#### Task to carry out:
Beneath this task are records; count the lines among them that contain the word "menu" and answer with the number only.

#### Provided records:

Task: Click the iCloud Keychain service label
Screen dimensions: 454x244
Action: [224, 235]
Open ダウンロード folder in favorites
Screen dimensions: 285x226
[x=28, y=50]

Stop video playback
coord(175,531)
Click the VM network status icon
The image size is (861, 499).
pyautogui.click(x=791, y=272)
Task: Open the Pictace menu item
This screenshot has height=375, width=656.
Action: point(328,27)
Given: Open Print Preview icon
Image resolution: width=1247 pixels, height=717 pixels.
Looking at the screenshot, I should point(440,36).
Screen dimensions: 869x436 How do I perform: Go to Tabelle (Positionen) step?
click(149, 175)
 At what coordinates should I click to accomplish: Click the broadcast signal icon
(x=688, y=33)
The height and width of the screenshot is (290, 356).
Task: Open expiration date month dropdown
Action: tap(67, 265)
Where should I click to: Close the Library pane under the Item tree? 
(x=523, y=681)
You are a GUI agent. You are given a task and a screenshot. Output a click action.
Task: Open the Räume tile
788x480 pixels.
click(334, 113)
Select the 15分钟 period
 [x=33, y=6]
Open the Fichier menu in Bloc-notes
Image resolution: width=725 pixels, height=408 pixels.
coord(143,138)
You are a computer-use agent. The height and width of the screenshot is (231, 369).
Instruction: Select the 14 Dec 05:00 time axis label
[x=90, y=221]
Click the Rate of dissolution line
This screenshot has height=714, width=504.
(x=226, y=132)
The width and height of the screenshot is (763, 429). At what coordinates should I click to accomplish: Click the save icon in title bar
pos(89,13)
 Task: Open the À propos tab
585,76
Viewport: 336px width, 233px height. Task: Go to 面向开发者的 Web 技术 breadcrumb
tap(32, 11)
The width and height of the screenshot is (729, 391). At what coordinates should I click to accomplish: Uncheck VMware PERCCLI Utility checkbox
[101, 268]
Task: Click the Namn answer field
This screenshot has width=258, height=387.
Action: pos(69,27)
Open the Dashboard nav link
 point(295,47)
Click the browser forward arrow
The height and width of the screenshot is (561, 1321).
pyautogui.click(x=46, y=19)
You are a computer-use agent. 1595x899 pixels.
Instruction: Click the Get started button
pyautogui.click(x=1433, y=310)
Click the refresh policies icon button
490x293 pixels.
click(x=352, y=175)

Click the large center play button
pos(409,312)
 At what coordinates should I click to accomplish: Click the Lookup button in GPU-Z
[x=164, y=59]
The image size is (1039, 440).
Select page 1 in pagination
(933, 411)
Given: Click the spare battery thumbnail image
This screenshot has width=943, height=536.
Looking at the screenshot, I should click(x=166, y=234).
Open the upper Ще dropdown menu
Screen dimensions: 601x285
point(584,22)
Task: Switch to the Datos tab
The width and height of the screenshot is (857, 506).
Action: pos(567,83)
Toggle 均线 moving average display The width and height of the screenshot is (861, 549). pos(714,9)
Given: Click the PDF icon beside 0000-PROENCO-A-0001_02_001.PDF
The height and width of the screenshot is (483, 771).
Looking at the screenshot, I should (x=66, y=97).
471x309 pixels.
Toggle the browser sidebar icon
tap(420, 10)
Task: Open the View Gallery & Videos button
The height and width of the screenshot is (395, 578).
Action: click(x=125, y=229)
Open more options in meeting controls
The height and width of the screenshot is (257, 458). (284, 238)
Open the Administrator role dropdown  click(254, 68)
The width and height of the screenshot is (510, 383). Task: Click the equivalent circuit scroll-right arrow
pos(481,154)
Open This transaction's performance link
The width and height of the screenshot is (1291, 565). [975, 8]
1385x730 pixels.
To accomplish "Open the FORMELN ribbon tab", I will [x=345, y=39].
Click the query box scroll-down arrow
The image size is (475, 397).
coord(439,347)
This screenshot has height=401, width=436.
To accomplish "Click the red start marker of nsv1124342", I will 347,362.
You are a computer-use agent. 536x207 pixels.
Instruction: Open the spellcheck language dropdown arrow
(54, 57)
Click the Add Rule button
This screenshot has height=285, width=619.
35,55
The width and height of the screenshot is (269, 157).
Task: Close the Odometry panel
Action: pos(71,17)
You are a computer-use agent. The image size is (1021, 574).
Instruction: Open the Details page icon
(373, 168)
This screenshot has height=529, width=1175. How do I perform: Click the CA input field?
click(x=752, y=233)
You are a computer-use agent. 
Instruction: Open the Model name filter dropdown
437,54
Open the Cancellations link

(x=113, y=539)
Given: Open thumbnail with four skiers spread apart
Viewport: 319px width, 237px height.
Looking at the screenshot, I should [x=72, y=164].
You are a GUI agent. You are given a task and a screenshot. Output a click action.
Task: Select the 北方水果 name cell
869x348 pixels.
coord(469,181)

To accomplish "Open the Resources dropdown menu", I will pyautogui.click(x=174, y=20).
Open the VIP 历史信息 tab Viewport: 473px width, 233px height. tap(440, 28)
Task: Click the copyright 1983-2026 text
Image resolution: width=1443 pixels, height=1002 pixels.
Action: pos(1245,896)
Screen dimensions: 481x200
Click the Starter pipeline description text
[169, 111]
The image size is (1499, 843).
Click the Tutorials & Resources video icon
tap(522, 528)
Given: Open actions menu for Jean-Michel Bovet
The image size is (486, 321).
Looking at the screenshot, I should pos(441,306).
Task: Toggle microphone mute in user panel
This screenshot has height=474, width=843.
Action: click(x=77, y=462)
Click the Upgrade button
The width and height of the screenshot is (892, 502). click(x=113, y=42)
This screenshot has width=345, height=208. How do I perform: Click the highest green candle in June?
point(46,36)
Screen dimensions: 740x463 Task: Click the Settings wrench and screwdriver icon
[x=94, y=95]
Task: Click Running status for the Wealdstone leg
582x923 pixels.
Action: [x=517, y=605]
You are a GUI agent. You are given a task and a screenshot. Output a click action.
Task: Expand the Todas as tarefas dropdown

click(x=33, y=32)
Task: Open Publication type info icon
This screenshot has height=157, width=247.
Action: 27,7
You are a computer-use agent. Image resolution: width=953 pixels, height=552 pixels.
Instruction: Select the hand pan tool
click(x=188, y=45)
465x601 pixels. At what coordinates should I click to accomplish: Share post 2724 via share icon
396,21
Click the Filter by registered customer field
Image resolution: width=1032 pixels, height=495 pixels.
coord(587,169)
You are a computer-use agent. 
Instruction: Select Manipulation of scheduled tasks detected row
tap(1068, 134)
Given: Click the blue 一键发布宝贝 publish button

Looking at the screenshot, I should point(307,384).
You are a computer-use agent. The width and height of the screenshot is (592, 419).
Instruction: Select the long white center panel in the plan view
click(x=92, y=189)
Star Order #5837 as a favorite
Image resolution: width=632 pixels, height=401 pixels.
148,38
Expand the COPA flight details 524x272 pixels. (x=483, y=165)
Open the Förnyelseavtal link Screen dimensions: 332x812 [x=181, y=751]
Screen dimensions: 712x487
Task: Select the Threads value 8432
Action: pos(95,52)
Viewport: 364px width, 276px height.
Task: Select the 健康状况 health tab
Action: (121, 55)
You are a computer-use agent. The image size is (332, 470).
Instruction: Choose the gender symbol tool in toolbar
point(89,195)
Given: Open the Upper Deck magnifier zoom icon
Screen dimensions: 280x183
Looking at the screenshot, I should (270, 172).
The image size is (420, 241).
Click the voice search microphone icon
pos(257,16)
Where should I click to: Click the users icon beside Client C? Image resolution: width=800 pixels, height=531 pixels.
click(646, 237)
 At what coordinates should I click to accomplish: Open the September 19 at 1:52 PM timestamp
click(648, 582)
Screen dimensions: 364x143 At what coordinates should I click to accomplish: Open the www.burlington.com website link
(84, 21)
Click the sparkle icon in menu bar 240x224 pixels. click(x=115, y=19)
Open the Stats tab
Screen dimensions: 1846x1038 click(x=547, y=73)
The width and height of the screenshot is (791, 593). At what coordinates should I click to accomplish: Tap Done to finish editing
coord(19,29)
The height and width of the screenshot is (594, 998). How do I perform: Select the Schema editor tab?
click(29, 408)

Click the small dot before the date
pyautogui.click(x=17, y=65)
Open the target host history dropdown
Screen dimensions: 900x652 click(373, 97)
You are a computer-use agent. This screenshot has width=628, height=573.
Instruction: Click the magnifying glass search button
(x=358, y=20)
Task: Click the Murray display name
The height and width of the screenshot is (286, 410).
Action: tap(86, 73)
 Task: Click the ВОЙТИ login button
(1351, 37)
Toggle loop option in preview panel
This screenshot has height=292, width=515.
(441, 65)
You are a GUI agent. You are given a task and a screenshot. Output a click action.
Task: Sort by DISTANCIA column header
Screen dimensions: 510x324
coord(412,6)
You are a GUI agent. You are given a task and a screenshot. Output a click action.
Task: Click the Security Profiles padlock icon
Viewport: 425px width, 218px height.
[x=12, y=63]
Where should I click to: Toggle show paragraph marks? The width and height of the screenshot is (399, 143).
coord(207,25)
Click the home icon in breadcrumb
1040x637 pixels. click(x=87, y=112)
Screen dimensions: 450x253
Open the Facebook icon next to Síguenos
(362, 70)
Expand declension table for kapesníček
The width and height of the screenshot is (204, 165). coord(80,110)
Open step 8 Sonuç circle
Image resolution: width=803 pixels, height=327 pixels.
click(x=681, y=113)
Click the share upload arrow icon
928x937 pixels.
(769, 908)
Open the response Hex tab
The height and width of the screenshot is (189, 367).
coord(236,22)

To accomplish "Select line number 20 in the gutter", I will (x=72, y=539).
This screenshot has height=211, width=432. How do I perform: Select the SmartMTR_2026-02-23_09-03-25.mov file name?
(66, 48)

#### Written answer:
6